The uninitiated can be forgiven for seeing that as a positive: No mooring to part, no anchors to drag, nor any chance of sinking. Just the security of a dry berth with stout lines ashore. What can go wrong?

What could go wrong is this: If the cyclone passed between the Palm Isles and Townsville, the wind would strengthen from the south-east then, as it moved away, it would veer west, through south, to north-west. It would thus throw a considerable sea into Casement Bay and put “Cannon Bay” on a vicious lee shore.

Far worse, though, would be the storm surge caused by the low pressure 'sucking up' the sea level which, if it combined with the next tide while the storm was at its worst, nothing short of a miracle would save the vessel.

With the cargo unloaded and the crew paid-off, I fussed around doubling and tripling up warps and removing all soft or loose material. I then went home (to my government house at the foot of the mountains) and did the same to the house metaphorically, at least. In the back yard was a small displacement yacht I was building which I also secured as best as I could. Upside down, it was fully clad and the building jig was well dug into the ground. It should be ok.

Yeah. And boats can fly!

By midnight of Christmas Eve, the very old, tall and resilient coconut palms scattered around the settlement started chucking coconuts at each other, then debris of all descriptions took flight.

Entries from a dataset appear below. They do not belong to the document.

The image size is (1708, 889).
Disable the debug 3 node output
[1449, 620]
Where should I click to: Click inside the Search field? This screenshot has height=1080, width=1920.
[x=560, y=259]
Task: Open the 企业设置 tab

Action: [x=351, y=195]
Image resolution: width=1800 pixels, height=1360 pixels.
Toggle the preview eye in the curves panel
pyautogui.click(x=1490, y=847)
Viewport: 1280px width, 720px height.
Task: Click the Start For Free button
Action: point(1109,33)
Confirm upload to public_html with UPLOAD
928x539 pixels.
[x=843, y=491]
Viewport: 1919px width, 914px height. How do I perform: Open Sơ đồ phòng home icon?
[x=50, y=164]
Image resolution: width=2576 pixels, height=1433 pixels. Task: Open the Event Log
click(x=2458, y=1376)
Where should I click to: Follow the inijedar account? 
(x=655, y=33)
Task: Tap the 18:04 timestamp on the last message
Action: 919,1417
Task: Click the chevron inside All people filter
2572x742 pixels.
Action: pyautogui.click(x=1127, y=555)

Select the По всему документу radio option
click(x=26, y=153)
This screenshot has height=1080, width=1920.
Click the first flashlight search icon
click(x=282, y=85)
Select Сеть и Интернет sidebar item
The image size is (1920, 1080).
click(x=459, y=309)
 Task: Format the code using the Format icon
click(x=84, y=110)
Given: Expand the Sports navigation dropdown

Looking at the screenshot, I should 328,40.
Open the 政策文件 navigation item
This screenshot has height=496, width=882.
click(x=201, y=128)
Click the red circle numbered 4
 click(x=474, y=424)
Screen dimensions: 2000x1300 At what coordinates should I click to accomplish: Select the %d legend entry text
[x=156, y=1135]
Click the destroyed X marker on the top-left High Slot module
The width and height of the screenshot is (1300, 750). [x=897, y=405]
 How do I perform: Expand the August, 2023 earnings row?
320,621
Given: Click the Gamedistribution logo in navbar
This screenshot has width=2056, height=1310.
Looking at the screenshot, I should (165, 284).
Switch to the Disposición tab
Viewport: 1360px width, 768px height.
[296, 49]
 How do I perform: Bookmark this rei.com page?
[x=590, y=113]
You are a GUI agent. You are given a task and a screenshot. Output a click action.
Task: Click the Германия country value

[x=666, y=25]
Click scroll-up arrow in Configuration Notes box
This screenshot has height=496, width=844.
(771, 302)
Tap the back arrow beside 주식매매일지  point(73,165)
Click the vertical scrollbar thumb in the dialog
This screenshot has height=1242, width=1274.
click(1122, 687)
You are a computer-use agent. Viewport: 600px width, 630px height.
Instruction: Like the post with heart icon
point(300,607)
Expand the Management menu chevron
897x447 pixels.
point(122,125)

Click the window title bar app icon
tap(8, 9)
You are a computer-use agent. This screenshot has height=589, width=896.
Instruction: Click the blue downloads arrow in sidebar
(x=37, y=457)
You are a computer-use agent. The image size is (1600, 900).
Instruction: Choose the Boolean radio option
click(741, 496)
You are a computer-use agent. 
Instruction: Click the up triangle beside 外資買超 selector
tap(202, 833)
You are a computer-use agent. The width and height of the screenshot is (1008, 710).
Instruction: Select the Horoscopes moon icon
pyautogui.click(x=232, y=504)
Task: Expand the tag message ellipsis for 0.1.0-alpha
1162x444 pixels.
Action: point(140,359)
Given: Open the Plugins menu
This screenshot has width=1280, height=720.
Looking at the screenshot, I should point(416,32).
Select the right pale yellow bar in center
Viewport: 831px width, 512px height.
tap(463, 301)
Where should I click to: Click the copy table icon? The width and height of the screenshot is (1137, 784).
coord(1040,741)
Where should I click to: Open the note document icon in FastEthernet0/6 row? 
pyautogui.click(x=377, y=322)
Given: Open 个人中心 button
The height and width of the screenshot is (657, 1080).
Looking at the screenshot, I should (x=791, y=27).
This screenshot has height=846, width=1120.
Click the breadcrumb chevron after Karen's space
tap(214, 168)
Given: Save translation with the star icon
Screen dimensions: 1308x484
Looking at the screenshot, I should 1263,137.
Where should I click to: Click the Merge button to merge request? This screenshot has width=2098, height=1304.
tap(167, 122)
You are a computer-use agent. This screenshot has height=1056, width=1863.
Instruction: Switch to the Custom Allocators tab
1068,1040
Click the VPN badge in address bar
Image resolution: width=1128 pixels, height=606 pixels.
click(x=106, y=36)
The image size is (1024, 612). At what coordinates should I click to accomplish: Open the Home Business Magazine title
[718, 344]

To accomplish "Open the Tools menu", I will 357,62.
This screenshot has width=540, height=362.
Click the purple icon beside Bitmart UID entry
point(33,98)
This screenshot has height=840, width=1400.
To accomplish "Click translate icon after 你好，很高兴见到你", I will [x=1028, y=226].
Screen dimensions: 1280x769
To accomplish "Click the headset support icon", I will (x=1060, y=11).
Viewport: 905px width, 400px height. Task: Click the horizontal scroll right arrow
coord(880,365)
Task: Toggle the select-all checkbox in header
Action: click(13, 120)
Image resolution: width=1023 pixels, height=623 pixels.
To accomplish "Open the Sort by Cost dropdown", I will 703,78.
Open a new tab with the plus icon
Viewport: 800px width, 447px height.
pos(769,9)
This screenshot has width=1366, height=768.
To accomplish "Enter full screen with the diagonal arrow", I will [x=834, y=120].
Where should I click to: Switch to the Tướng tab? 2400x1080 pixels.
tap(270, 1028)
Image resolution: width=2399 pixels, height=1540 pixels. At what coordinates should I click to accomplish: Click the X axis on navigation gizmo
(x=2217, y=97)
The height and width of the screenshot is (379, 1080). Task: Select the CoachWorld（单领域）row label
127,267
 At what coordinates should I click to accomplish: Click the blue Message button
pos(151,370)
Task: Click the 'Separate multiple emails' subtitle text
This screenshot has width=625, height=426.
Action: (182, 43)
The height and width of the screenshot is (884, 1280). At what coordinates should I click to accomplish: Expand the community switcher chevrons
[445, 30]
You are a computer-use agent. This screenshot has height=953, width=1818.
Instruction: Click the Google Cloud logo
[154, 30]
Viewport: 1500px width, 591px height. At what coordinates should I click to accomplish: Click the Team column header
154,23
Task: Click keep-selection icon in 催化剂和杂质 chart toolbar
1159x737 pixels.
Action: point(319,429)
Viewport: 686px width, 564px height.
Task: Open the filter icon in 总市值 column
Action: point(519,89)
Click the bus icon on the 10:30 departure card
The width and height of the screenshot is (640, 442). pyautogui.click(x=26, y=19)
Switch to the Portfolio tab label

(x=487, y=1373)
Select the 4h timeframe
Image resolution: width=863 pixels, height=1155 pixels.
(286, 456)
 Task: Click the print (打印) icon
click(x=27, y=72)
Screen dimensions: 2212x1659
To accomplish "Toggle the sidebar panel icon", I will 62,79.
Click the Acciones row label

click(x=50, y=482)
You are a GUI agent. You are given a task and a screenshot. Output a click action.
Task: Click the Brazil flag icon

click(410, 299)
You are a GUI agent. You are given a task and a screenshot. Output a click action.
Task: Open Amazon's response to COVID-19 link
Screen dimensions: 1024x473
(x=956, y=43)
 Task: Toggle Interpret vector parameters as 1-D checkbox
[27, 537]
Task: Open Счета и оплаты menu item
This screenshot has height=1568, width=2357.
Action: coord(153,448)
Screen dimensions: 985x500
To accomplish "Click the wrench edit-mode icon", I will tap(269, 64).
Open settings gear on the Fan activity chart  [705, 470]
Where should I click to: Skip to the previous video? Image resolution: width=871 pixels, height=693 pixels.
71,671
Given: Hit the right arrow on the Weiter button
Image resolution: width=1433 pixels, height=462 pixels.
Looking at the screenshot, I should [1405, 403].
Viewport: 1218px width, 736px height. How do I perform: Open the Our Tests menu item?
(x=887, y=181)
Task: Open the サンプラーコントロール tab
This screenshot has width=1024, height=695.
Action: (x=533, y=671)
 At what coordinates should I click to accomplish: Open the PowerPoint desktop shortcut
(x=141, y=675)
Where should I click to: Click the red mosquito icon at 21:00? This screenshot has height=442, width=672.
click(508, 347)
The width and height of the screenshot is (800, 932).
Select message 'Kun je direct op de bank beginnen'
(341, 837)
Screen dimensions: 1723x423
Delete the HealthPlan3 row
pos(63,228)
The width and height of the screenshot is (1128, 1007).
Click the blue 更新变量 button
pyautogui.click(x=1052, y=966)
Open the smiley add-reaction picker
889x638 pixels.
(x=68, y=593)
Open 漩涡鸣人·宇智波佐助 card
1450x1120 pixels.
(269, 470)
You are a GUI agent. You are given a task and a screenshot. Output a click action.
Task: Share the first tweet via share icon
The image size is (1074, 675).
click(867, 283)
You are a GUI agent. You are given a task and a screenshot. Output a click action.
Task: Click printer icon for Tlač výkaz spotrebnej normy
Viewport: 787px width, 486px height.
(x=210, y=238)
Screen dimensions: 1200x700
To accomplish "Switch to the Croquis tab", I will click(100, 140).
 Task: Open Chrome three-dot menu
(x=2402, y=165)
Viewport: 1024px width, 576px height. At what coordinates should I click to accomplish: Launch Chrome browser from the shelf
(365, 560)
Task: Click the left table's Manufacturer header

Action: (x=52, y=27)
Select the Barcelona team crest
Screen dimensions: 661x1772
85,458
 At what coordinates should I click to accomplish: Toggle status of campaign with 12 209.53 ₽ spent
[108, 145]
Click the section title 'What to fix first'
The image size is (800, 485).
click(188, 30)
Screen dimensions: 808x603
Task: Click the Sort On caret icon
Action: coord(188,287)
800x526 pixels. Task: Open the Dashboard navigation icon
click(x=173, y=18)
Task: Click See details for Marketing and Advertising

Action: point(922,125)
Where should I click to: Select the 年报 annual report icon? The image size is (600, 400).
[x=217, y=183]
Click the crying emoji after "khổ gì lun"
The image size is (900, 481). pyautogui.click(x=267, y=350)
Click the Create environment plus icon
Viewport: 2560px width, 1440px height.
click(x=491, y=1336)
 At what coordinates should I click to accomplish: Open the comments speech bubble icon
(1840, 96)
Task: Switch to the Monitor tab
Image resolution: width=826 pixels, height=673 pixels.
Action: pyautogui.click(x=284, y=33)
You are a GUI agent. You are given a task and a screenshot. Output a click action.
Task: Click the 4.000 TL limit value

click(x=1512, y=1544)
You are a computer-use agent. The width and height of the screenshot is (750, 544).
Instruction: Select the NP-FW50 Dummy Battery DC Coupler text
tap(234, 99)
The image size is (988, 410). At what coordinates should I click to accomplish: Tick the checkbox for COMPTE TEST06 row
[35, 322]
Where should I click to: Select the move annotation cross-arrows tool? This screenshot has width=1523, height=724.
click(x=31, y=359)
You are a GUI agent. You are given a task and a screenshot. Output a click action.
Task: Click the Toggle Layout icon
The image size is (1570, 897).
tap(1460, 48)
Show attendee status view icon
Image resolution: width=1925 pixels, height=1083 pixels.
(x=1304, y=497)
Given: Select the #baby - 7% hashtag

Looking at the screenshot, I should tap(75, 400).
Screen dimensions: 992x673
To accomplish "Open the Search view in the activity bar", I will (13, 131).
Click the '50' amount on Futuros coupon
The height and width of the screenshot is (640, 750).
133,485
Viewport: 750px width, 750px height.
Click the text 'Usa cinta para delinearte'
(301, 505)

The most challenging were the sheets of corrugated iron zipping out of the darkness like guillotines from hell, quite capable, I was convinced, of decapitating a person.

And then it really started to blow! By 03.00 hours Christmas Day, my backyard boat not only blew off its jig but it did, literally fly! As it sailed over the rotary clothesline, heading for next door, its painter fouled the hoist which then swung it around a few times before the whole lot, clothes hoist, bits of building jig and hull crashed to the ground. The boat would survive. The clothes hoist was a write-off.

It was around about then when the island's cop banged on my door. An Irishman who knew little about boats, he called out, “You better get down to your ship. She's walking along the beach!” At that he jumped back into his Landie and continued on his very busy way. I ran down to the waterfront, hitting the dirt to avoid flying things whenever threatened, and survived intact to see that, yes indeed, “Cannon Bay” was “walking on the beach”.

With a high tide (that would normally be three feet short of floating her) and the storm surge, she had torn her wharf apart in her bid to escape to the beach. There, she rode the savage wave train beam on, hammering her heart out as she thumped from bilge to bilge. It was just a matter of time before she would be driftwood.

Lying on the ground, just beyond the beach (so that I wouldn't be decapitated, sandblasted or drowned), I pondered the smallness of man. With winds nudging the ton, waves and blinding spume driving onto the beach and a small cargo boat pounding out her death throes, exactly what can one man do?

The answer is not a lot, but there was one vague hope of saving the vessel or at least minimising her damage. This was to get aboard and throw off her cargo hatch covers so that the sea sweeping her deck would pour below and, by its weight, pin her to the beach. Getting aboard was a story in itself, but the ploy worked like clockwork, the wind doing most of the work of removing the hatch covers and the waves being more than willing to pour into her hold.